Por Ángel Gómez Escorial
1. - Muchos de los que seguían a Jesús consideraron muy radicales las palabras de comer y beber su cuerpo y su sangre. Y, además, que los dos eran verdadera comida y bebida, tal como leíamos en el Evangelio del pasado domingo. Él mantiene esa posición y se produce la deserción de un buen número de discípulos. Y esa marcha debió ser tan numerosa que el Señor se vuelve a sus Doce y les pregunta lo mismo. La respuesta de Pedro: "Señor, ¿a quien vamos a acudir?"
2.- Y así es: algunas veces nos ocurre a muchos de nosotros, a los seguidores de este tiempo. Surge un "Señor, a quien vamos a acudir" dicho con la mayor humildad. Lo mejor ante el desconcierto es preguntar al Señor cual es el camino y sin duda nos ayudará en la línea a que se refiere el Salmo 33 que hemos terminado de leer este domingo. Este salmo habla de nuestras angustias y de nuestros gritos al Señor y como nos escucha. Hay mucha angustia en la vida de nuestros días. La relación cotidiana – el trabajo, la convivencia social o familiar, la violencia, el odio generalizado-- con nuestros hermanos y el mundo produce esa angustia que puede ser amplificada por nuestra propia equivocación interior, por sospechar que los males que nos aquejan son peores de lo que en realidad son. Para esos tiempos de angustia y de miedo es ideal la lectura reposada y repetida del Salmo 33.
3. - Jesús como hombre debió sentir una cierta angustia por el abandono de sus discípulos. Ya lo hemos repetido algunas veces, pero merece la pena citar de nuevo la tesis que mantiene Romano Guardini y su obra "El Señor". Decía Guardini que la posibilidad de que la Redención se completara pacíficamente y en los tiempos de Cristo en la tierra fue malográndose a lo largo del periodo de la predicación pública del Señor. Y que, sin duda, esa redención se hubiera completado si el pueblo elegido hubiera reconocido la Misión y la Divinidad del Enviado. No fue así. Y entonces hubo que comenzar el largo periodo de Redención en la que nosotros participamos. Y que ella no estará exenta de graves dificultades, como lo estuvo, en definitiva, el tiempo de Jesús. Ahí en ese pasaje del Evangelio de San Juan se adivina pues el cambio, la ruptura. No sólo estaban en contra los estamentos oficiales y jerárquicos de la religión del pueblo elegido, sino también muchos de los que en un principio había seguido a Jesús.
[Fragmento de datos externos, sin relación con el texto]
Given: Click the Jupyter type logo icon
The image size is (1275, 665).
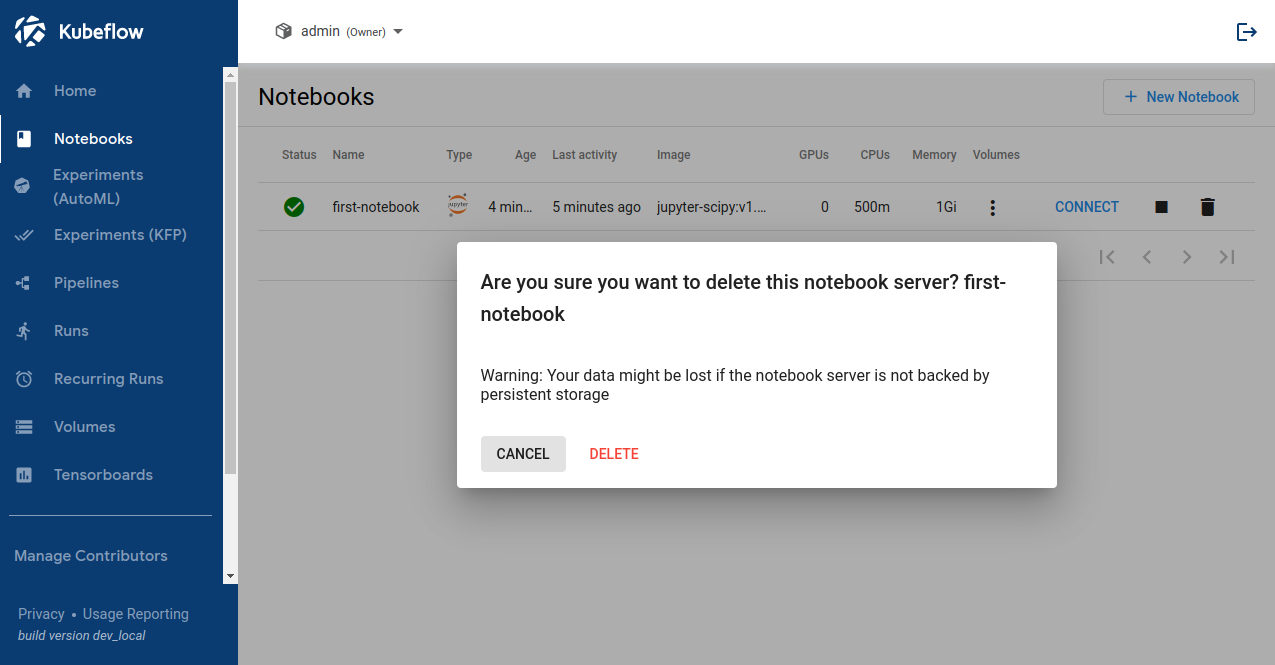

4. - La atomizada división de los cristianos --iglesias, confesiones, etc.-- produce un efecto terrible, parece como si, junto a nosotros, no hubiera una fuerza superior que nos mantuviera unidos. La discrepancia permanente de los católicos trae mucho males y, también, es un fermento de desunión. Betania se ha planteado desde el principio no alimentar, ni de lejos, dichas discrepancias y, por supuesto, no entrar en los frentes de discusión que las producen. Otra cosa, no obstante, es el derecho a opinar y las posiciones diferentes respecto a un mismo asunto. De la discusión sale la luz y muchas veces cuando cualquiera de nosotros, a solas, medita durante mucho tiempo la solución a una duda, sin encontrar solución; resulta que, un día, en una charla con otra persona encuentra dicha solución sin ningún esfuerzo. Significa entonces que los foros de opinión, la discusión llena de caridad, la posición de criterios con la soberbia bien alejada de nosotros son fundamentales y de una utilidad manifiesta. La gran "revolución" católica de estos tiempos fue el Concilio Vaticano II y sus contenidos se elaboraron mediante la discusión y el encuentro de opiniones de varios cientos de padres conciliares en sesiones que duraron varios años.
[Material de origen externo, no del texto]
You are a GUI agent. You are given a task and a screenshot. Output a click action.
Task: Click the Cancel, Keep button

5. - No se puede prescindir tampoco del apoyo trascendente al camino interpretativo de los católicos y de la Iglesia. Ahí aparece la asistencia del Espíritu Santo. Para dar paso a su presencia es necesario cerrar los corazones a la soberbia, a la excesiva valoración de nuestras opiniones y a los continuos y sutiles engaños del Maligno. Hay una dimensión del terreno espiritual que no podemos olvidar por muy sabios, honestos o trabajadores que seamos. Lo más negativo es dar la imagen de cristianos que no aman. Pero, por otro lado, la realidad marca que al no sentir la cercanía de Dios en la existencia de todos nosotros, se entran en luchas tan duras y amargas que solo es posible pensar que están inspiradas por alguien que no desea que el Reino de Dios continúe. Es posible que llegado a este punto, algunos expresen su desacuerdo con suave ironía. Sin embargo, es difícil dejar de atribuir la división profunda, el odio entre hermanos, la ruptura y la violencia mutua a la implantación del Mal dentro de nuestros corazones.